[EXCERPTED PASSAGE Boundary: Start]

The potential for misuse also cannot be ignored. Similar to keyword stuffing during the early days of SEO, there is nothing stopping website owners from overloading their llms.txt files with excessive text, keywords, links, and unnecessary content. This could lead to spam-like behaviour, reducing the intended usefulness of the protocol.

Additionally, exposing your website’s content in a simplified text file could make it easier for competitors to analyse your content for their own benefit. Competitive keyword research and content analysis are not new practices, but the simplicity of llms.txt could make it even easier for others to assess what your site offers – and what it might be lacking – to gain a strategic advantage.

There are also critical voices within the SEO and digital marketing community regarding the usefulness of llms.txt. Brett Tabke, CEO of Pubcon and WebmasterWorld, shared his scepticism about the protocol in a recent discussion. He argued that it doesn’t offer much added utility, pointing out that LLMs are not fundamentally different from traditional web crawlers. According to Tabke, the distinction between search engines and LLM-based systems has become increasingly blurred, especially as platforms like Google integrate LLMs into their core functionality. He observed that Google’s AI-driven search results already blur the line between search engines and LLMs, and he expects this trend to continue. In his view, llms.txt merely adds another layer of complexity without solving a real problem.

Tabke also highlighted that existing tools like XML sitemaps and robots.txt already serve a similar purpose. On this point, it’s hard to disagree. For some, the primary value of llms.txt lies in the potential of the “full” text rendering version, which provides a more detailed snapshot of a website’s content.

[EXCERPTED PASSAGE Boundary: End]
[AVAILABLE DATA Boundary: Start]

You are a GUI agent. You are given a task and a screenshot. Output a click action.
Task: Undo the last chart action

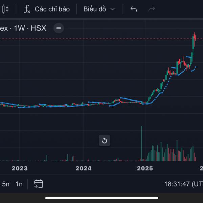[134, 9]
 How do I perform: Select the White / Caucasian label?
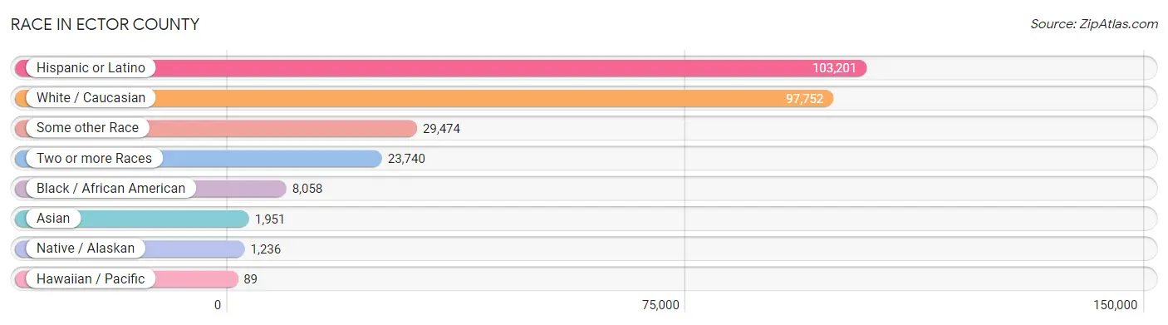pos(91,98)
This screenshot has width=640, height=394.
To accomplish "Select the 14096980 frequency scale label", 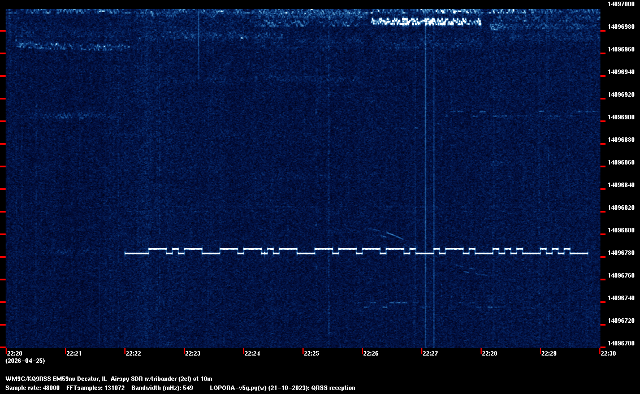I will coord(621,27).
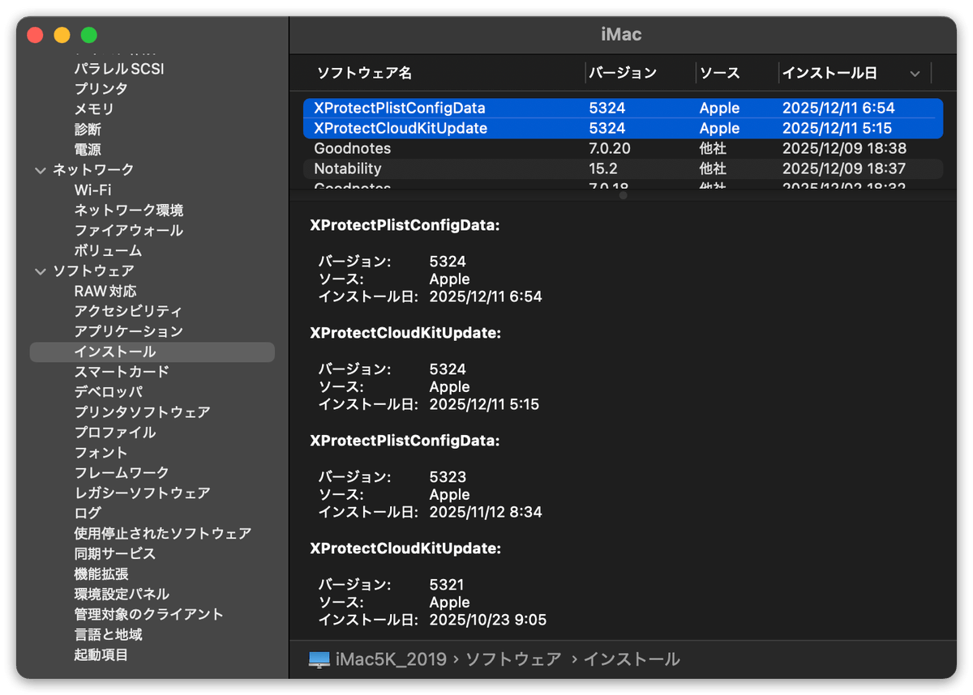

[AVAILABLE DATA Boundary: End]

WHAT TO WORK ON
a: In the llms.txt passage, what could website owners overload their llms.txt files with?
b: In the llms.txt passage, what positions does Brett Tabke hold?
c: According to the llms.txt passage, why does Brett Tabke doubt that llms.txt is useful? Answer in one to three sentences.

ANSWERS TO THIS EXERCISE
a: Excessive text, keywords, links, and unnecessary content.

b: He is CEO of Pubcon and WebmasterWorld.

c: He argues that LLMs are not fundamentally different from traditional web crawlers, and that the line between search engines and LLM-based systems is blurring as Google integrates LLMs into its core functionality. He also notes that XML sitemaps and robots.txt already serve a similar purpose, so llms.txt only adds complexity without solving a real problem.